Records of locating words and elements:
==============================

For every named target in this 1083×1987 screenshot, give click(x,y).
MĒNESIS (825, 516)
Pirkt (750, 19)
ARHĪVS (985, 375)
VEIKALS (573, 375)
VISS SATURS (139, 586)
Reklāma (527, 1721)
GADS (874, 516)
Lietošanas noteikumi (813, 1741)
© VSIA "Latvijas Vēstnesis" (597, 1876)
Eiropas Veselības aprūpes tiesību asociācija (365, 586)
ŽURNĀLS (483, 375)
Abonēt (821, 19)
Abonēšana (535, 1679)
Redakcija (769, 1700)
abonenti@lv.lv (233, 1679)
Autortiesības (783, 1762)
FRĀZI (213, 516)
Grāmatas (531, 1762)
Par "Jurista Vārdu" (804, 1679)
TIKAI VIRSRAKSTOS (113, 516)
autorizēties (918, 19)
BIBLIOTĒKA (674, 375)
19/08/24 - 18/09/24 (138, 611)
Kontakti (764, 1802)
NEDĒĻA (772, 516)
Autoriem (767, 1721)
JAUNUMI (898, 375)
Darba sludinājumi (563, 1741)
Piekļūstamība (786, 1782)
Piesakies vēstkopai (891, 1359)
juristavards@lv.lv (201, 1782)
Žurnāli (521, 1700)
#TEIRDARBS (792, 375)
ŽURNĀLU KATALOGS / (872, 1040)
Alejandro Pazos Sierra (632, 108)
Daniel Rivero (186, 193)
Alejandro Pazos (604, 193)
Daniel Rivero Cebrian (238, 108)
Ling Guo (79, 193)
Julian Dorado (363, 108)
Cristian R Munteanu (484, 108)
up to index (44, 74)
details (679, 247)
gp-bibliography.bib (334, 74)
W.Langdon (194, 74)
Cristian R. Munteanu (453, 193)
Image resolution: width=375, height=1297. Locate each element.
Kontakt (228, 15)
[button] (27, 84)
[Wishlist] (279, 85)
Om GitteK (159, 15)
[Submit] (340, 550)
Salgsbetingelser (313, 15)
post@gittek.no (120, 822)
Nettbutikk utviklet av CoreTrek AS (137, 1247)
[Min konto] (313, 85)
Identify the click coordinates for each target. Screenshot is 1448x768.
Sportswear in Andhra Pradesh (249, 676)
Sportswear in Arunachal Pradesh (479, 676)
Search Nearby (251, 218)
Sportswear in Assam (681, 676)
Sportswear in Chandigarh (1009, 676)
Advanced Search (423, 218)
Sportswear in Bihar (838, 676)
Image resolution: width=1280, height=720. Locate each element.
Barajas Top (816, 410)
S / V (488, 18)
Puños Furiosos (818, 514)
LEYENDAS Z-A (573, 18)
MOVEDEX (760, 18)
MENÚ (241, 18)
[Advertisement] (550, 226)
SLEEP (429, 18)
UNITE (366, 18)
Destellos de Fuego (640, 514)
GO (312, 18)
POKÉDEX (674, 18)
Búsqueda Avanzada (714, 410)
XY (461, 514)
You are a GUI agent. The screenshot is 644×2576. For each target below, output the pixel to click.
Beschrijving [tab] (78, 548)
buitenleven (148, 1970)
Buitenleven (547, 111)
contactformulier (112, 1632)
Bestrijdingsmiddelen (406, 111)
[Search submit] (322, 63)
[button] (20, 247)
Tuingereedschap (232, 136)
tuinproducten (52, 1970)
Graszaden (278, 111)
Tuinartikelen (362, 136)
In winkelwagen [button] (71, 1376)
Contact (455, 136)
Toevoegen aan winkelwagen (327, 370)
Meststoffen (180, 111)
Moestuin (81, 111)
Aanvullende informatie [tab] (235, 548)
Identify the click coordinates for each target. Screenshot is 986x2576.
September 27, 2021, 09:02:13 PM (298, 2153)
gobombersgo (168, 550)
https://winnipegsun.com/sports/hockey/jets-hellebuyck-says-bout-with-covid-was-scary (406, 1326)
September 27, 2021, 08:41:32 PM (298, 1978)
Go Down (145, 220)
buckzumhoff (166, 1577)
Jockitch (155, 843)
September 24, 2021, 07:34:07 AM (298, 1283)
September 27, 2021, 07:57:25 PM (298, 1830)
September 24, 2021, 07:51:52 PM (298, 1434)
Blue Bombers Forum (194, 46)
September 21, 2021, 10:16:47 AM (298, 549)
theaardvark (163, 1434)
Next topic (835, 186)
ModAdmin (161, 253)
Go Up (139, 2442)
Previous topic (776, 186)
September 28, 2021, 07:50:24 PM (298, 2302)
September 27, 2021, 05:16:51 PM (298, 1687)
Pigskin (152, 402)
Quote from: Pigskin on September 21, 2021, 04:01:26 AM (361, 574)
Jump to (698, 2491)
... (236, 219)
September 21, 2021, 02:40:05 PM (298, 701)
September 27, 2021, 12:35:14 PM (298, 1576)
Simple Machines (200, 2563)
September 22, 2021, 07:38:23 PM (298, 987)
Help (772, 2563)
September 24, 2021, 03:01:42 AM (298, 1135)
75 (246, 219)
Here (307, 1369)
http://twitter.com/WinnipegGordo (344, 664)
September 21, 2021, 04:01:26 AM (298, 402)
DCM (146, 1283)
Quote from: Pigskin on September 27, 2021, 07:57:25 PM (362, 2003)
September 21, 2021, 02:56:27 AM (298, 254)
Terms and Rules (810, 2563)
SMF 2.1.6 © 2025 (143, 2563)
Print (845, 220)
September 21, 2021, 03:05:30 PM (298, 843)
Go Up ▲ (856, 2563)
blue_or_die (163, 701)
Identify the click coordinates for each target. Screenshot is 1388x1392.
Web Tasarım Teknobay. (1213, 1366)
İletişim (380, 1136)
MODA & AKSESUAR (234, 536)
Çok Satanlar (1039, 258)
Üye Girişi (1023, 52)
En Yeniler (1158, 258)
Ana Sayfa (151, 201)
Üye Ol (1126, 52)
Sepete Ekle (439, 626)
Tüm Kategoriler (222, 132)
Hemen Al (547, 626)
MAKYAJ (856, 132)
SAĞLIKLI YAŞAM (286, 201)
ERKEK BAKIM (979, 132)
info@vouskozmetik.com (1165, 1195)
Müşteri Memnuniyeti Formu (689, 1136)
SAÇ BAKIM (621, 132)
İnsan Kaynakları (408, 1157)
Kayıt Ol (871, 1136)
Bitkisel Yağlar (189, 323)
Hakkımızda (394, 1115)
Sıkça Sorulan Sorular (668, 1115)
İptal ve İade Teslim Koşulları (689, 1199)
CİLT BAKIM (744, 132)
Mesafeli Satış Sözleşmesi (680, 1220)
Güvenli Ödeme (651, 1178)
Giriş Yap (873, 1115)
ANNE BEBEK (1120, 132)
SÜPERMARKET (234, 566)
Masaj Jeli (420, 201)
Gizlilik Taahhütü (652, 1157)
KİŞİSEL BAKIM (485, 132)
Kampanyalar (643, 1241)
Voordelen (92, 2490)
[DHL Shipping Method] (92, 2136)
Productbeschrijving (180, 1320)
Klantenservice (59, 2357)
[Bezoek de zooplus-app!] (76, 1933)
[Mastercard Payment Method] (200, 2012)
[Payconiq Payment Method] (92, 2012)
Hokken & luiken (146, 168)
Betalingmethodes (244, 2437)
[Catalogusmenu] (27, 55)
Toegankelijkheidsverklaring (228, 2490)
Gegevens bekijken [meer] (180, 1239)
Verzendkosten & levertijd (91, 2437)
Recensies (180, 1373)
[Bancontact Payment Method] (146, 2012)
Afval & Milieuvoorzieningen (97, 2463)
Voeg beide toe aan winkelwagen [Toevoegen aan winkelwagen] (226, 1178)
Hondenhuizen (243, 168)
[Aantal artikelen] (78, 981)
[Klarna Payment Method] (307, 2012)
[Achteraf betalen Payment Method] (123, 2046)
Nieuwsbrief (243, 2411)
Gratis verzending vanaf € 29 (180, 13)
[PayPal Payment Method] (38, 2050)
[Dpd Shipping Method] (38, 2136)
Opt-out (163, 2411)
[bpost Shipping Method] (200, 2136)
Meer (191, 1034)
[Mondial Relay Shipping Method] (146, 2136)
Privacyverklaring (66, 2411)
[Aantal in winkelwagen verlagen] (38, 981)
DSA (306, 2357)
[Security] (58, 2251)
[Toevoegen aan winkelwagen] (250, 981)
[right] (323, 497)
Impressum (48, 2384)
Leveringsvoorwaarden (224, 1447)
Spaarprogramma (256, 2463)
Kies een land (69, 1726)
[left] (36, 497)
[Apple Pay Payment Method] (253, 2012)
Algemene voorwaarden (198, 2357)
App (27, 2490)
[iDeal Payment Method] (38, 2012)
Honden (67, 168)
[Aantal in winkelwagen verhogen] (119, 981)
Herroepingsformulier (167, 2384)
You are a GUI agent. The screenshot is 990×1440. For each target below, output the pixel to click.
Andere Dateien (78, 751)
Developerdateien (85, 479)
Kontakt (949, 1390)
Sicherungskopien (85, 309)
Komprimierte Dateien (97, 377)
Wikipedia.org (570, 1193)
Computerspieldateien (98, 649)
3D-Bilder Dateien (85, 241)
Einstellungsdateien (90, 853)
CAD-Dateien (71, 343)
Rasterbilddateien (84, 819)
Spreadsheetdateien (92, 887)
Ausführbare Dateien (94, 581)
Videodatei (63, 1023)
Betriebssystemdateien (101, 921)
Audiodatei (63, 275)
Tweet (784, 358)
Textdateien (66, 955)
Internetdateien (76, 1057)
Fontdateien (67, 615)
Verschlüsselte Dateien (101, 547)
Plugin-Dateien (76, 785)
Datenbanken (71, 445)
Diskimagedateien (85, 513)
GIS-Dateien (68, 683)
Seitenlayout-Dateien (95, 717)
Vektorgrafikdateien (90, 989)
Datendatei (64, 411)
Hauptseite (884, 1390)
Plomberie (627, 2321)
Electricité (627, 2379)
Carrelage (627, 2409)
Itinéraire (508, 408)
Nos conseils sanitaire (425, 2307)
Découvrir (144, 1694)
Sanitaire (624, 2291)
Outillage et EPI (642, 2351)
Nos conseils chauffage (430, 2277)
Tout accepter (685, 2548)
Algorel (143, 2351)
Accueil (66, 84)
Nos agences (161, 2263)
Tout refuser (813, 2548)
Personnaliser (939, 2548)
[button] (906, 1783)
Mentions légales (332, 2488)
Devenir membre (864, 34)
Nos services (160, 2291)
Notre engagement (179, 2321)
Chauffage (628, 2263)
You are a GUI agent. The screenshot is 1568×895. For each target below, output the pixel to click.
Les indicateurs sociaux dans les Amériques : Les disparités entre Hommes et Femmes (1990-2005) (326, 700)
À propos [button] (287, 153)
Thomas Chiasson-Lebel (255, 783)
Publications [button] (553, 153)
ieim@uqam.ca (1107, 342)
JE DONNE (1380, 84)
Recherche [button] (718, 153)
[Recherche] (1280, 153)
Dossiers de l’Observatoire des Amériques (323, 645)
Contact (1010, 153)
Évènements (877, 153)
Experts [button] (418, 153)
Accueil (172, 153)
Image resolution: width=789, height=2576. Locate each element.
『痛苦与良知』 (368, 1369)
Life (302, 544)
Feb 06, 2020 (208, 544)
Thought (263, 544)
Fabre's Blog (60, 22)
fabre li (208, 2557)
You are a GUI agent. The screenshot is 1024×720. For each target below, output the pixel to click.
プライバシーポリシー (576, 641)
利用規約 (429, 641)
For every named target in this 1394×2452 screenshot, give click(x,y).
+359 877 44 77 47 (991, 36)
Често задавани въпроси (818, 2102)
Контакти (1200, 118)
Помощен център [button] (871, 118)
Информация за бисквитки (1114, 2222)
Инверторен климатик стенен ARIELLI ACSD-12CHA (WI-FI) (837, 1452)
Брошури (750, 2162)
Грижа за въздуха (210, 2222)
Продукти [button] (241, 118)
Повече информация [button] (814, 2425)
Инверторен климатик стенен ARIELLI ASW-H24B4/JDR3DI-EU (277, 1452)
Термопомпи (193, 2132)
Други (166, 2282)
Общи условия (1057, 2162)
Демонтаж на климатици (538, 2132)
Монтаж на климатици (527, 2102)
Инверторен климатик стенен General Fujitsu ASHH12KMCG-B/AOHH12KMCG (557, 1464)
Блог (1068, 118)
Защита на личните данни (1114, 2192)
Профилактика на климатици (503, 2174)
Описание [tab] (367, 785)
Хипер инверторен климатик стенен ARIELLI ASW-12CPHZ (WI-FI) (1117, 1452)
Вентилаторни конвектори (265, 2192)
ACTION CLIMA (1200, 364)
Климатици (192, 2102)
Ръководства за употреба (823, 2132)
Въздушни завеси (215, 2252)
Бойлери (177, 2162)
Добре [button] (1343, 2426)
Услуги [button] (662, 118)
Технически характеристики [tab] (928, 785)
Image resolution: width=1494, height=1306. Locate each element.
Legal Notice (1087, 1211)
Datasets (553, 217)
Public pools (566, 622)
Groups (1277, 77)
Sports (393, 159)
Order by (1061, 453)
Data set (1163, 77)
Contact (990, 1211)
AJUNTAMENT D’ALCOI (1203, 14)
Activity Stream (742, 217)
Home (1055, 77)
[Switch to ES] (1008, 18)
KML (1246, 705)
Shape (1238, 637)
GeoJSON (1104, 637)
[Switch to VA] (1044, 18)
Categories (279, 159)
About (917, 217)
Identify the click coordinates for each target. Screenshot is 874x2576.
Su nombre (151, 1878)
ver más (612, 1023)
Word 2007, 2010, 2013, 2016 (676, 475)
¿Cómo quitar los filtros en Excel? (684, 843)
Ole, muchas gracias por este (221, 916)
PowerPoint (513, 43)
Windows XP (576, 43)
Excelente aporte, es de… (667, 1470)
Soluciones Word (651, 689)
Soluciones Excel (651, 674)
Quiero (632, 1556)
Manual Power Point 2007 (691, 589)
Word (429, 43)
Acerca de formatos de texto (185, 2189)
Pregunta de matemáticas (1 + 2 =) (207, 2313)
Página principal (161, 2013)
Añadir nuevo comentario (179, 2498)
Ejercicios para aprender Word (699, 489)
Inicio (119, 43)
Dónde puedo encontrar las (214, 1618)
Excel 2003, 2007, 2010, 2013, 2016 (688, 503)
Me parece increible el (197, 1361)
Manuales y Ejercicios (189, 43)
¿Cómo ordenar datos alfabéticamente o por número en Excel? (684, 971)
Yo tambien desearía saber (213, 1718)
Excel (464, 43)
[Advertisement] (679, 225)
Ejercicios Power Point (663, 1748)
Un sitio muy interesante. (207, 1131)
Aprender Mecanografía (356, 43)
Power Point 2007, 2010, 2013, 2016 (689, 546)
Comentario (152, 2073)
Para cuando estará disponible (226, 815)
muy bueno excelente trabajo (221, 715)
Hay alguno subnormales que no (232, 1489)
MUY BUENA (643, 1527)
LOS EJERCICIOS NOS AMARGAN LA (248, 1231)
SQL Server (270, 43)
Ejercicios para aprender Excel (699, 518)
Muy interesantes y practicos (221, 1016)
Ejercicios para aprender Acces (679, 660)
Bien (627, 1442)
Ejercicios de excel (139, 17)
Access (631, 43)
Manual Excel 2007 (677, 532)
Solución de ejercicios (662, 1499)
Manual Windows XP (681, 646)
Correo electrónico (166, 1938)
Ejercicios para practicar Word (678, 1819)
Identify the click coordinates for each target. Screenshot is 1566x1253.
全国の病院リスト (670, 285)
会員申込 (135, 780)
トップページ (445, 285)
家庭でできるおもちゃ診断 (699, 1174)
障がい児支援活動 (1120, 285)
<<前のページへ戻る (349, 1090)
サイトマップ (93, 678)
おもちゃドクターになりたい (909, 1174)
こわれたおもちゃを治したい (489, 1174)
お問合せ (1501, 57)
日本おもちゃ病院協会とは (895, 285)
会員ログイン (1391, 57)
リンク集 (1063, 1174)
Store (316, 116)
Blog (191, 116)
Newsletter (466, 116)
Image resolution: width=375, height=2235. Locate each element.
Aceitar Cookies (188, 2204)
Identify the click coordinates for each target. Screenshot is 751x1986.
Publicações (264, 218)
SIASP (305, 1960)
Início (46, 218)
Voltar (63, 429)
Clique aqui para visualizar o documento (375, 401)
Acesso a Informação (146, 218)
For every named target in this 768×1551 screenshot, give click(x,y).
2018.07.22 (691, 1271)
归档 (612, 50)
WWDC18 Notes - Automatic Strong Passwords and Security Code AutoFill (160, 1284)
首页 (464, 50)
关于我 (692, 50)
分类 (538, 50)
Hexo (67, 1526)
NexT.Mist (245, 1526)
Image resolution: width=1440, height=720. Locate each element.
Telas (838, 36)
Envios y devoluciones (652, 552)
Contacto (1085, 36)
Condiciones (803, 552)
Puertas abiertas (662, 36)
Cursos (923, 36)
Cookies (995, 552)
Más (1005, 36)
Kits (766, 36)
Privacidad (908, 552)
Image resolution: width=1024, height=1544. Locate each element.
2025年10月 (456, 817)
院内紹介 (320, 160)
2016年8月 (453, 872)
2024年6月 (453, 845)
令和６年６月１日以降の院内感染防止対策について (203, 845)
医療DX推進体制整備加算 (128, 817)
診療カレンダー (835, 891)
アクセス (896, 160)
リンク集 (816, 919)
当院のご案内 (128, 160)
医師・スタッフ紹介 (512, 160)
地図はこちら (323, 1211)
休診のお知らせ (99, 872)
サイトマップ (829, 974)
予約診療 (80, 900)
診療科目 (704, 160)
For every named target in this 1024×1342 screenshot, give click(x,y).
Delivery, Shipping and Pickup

==============================

Update the rows starting with the line containing "details (679, 247)" and continuing through the line containing "[Min konto] (313, 85)", replacing "Om GitteK" with "Om oss" and leaving everything else unchanged. Return only those rows.

__TASK SOLUTION__
details (679, 247)
gp-bibliography.bib (334, 74)
W.Langdon (194, 74)
Cristian R. Munteanu (453, 193)
Image resolution: width=375, height=1297. Locate each element.
Kontakt (228, 15)
[button] (27, 84)
[Wishlist] (279, 85)
Om oss (159, 15)
[Submit] (340, 550)
Salgsbetingelser (313, 15)
post@gittek.no (120, 822)
Nettbutikk utviklet av CoreTrek AS (137, 1247)
[Min konto] (313, 85)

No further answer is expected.